Tibs shook his head. “No, he’s had a lot of options, but somehow, this is who won.” He lowered his voice. “I think he beat up all the others.”
“So you didn’t think you could win a man honestly?” she demanded of the fighter.
Jackal sighed. “Will it help if I tell you I was hurt bad?”
“What happened?” she asked, all pretense gone.
“He fought in the arena,” Tibs answered, while Jackal was looking for a more flattering way to say it. “He pissed off another fighter. Bigger and stronger, and better at fighting.”
“I didn’t mean to piss him off,” Jackal replied in exasperation. “He commented on Kro’s amazing looks. I agreed and added I was really lucky he was my guy, and somehow that pissed him off.” He paused and considered something. “I’m pretty sure I didn’t put insults in there in the process.”
“The guy would have killed Jackal if the guards hadn’t stopped the fight. He was hurt real bad.”
Carina sighed. “Sounds like he wanted to remove you, so he could get Kroseph.”
“Yeah. Wait. Are you saying I actually didn’t cause this?” Jackal asked, surprised.
“Are you lying to us right now, about what you told him?” she asked.
“No.”
“Then, as unbelievable as it sounds, no, you didn’t cause this.”
Jackal beamed.
“Carina,” Kroseph greeted her, placing the tankard on the table, then hugging her. “How is my favorite sorceress? You look good.”
Tibs looked at Carina again, and Kroseph was right. Her dark skin had a glow to it.
“Glad to be home.”
Jackal stared at her, tankard to his lips. “Did you just call this place home?” he asked in disbelief.
“It is home,” Tibs stated, glaring at the fighter.
“For you and me, sure,” he replied. “But she has a home.” He looked at her, concerned. “Right?”
She took a long drag of her tankard. “I do. Here.”
“Carina, you’re not Street,” Jackal said. “That means you have people out there who—”
“You have family, Jackal,” she replied. “A sister and an uncle. Both in this very town. Wouldn’t that mean you’re not Street either? Who else is out there, worried about you?” she asked, her tone turning frosty.
“You have seen how Serba acts toward me, right?” the fighter asked. “That Knuckles hates me. Trust me, there is no one out there worried about what might happen to me.”
“He’d hate you less if you stopped calling him that,” Tibs said, then turned to Carina. “Why are you back? The gem’s still yellow.”
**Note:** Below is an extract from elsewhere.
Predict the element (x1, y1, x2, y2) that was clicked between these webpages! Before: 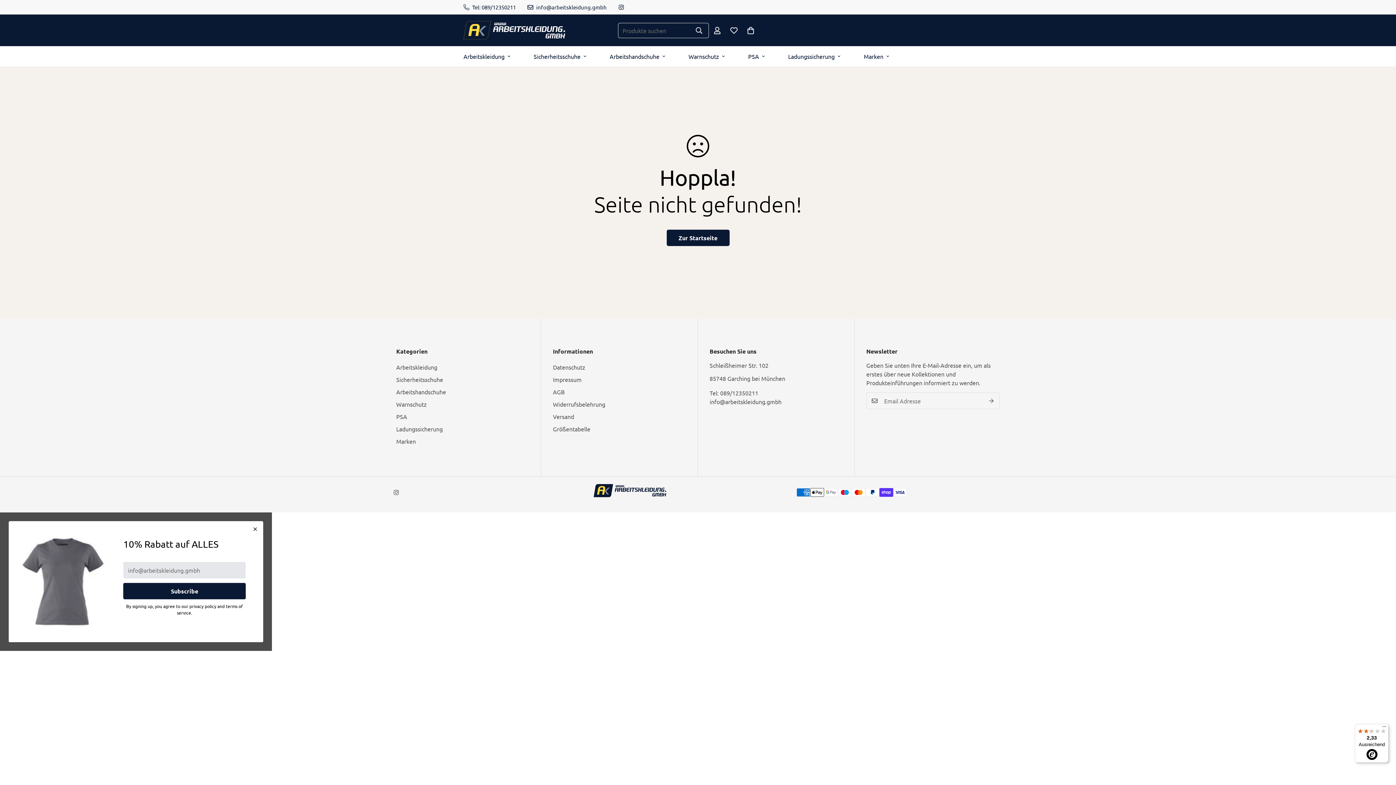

“I was visiting Morishita when the messenger came to inform her the town was ready for the merchants who wanted to return. She’s the one who sells pigments for art,” she explained. “She also sells books.” She considered something and took a book from a satchel. She opened it and placed it before Tibs. The page was blank. She added an inkpot and quill next to it before Tibs could ask what she was doing. “Now, why don’t you write the names of the places you visited?”
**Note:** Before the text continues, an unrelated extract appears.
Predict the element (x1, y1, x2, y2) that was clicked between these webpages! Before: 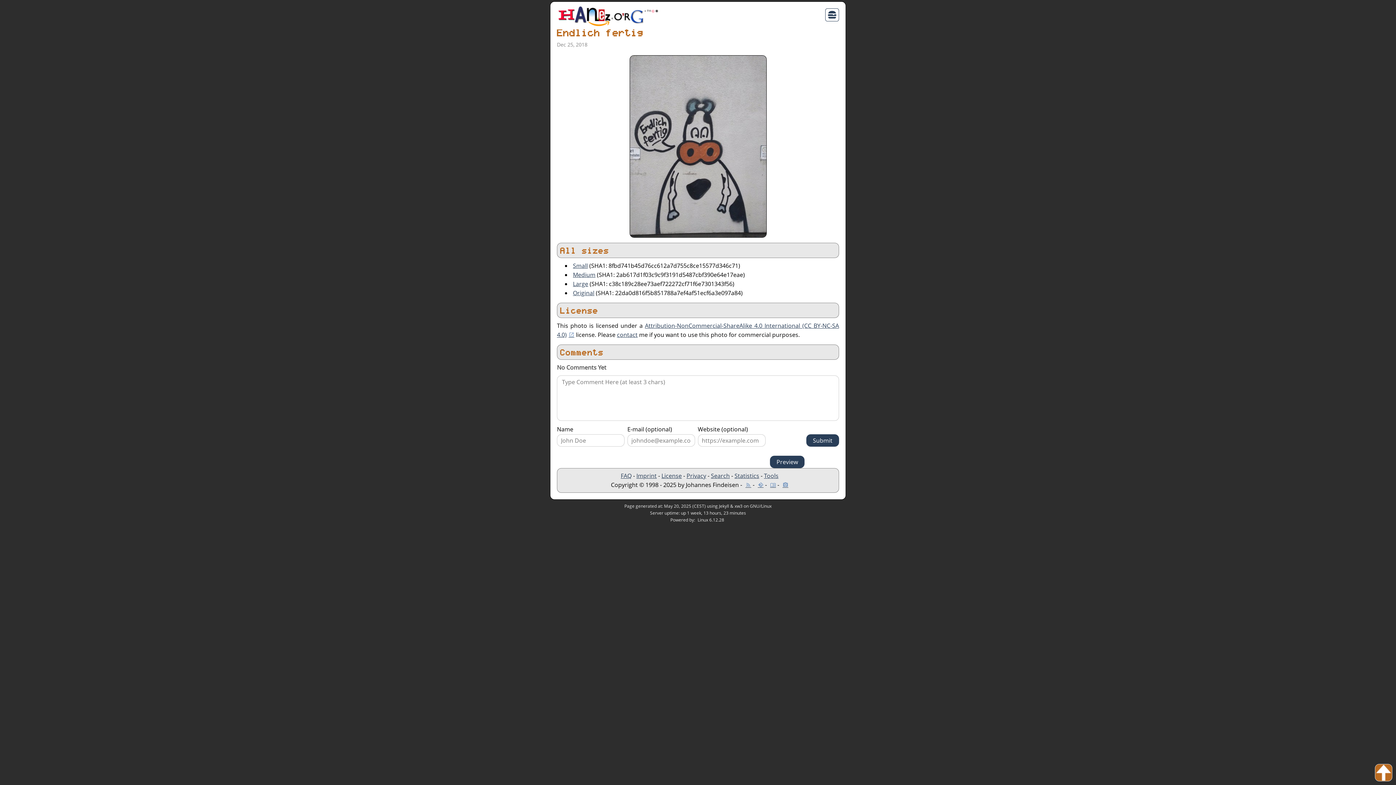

Tibs stared at her in horror. “No.”
“Tibs,” She replied, her tone going stern, “you agreed that you would—”
“Give me a slate.” He indicated the book. “I’m not wasting your paper on my letters.”
“It isn’t going to be wasted, Tibs. It’s going to be a record of how you progress.”
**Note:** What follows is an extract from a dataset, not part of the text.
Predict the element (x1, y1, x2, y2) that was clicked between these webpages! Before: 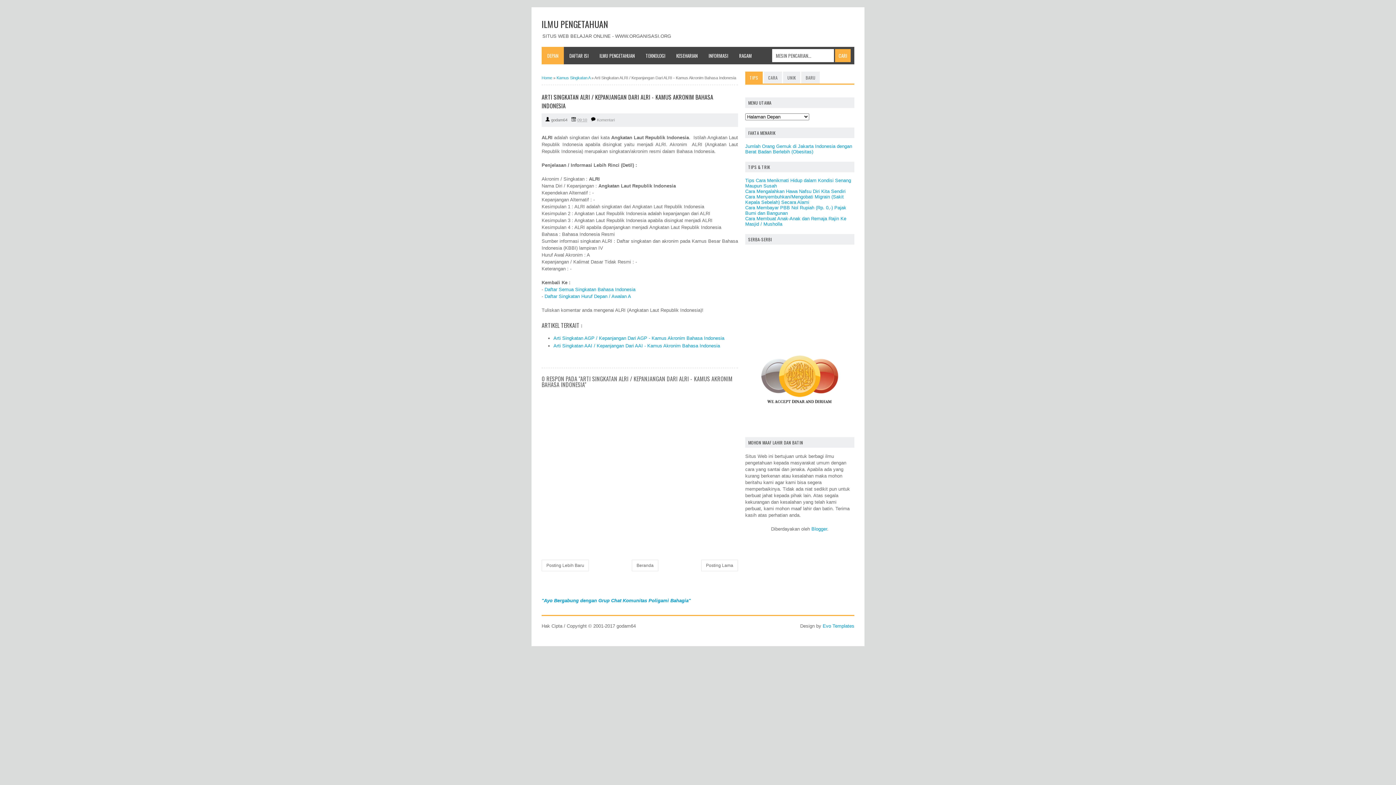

“It’s not worth the gold you paid.”
“I didn’t pay for it. It was a gift.”
“Shouldn’t you use it for the thing whoever gave it to you meant it for?” Jackal asked.
She closed it and ran a hand over the leather cover. “He said to use it to do something that made me happy.”
Jackal raised an eyebrow. “And you picked torturing Tibs?”
She shrugged. “The only other thing I could think of was torturing you with it, but I don’t want to risk damaging it, as I’d use it to hit you over the head.”
Tibs smiled as he listened to them bicker.
It was good to have his family back.